**Bacaan Pilihan**
"""
Karena itu pertama menurutnya, merupakan salah satu strategi untuk memperkuat ke-Indonesiaan, kedua mengatasi masalah-masalah sosial yang bisa menimbulkan gejolak-gejolak seperti kemiskinan.
“Jadi kalau itu dibuka kemauan sudah form bahwa ada moratorium di satu sisi tetapi moratorium itu buka satu ckrawala baru bahwa perlu ada penanganan di wilayah-wilayah khusus yang selama ini selalu menjadi persoalan,” tukasnya.
Presiden sendiri telah mengeluarkan SK untuk daerah-daerah miskin, kalau tidak akar kemiskinan tidak bisa diatasi. Tapi itu tidak otomatis juga, problem lain muncul mempersiapkan juga sumber daya manusia disitu, karena kita trauma dengan Pilkada-Pilkada yang menghasilkan Kepala Daerah yang juga tidak membangun.
"""
**Data Tersedia**
"""
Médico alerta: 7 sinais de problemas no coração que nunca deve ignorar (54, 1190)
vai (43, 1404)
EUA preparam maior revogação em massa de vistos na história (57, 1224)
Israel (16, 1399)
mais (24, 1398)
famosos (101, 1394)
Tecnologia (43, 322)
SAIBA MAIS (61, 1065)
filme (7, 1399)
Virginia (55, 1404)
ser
"""
"""
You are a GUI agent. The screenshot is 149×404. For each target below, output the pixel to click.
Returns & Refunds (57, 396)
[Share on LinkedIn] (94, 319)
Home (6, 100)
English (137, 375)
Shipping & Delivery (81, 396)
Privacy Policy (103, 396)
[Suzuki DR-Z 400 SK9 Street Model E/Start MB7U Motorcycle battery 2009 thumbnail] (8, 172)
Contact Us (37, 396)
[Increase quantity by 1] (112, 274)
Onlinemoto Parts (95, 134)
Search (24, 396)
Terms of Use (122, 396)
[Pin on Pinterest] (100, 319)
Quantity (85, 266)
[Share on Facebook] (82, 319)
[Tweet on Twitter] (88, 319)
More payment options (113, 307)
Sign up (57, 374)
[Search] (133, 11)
"""
"""
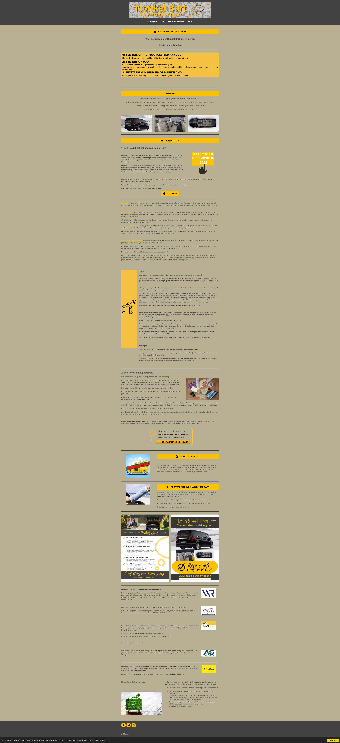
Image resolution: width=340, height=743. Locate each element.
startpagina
"""
**Soal Latihan 1**
Menurut bacaan, untuk daerah apa Presiden telah mengeluarkan SK?
**Soal Latihan 2**
Tuliskan kembali bagian bacaan dari "Karena itu pertama" sampai "juga tidak membangun." tanpa mengubah apa pun.

**Pembahasan Jawaban 1**
Untuk daerah-daerah miskin.

**Pembahasan Jawaban 2**
Karena itu pertama menurutnya, merupakan salah satu strategi untuk memperkuat ke-Indonesiaan, kedua mengatasi masalah-masalah sosial yang bisa menimbulkan gejolak-gejolak seperti kemiskinan.
“Jadi kalau itu dibuka kemauan sudah form bahwa ada moratorium di satu sisi tetapi moratorium itu buka satu ckrawala baru bahwa perlu ada penanganan di wilayah-wilayah khusus yang selama ini selalu menjadi persoalan,” tukasnya.
Presiden sendiri telah mengeluarkan SK untuk daerah-daerah miskin, kalau tidak akar kemiskinan tidak bisa diatasi. Tapi itu tidak otomatis juga, problem lain muncul mempersiapkan juga sumber daya manusia disitu, karena kita trauma dengan Pilkada-Pilkada yang menghasilkan Kepala Daerah yang juga tidak membangun.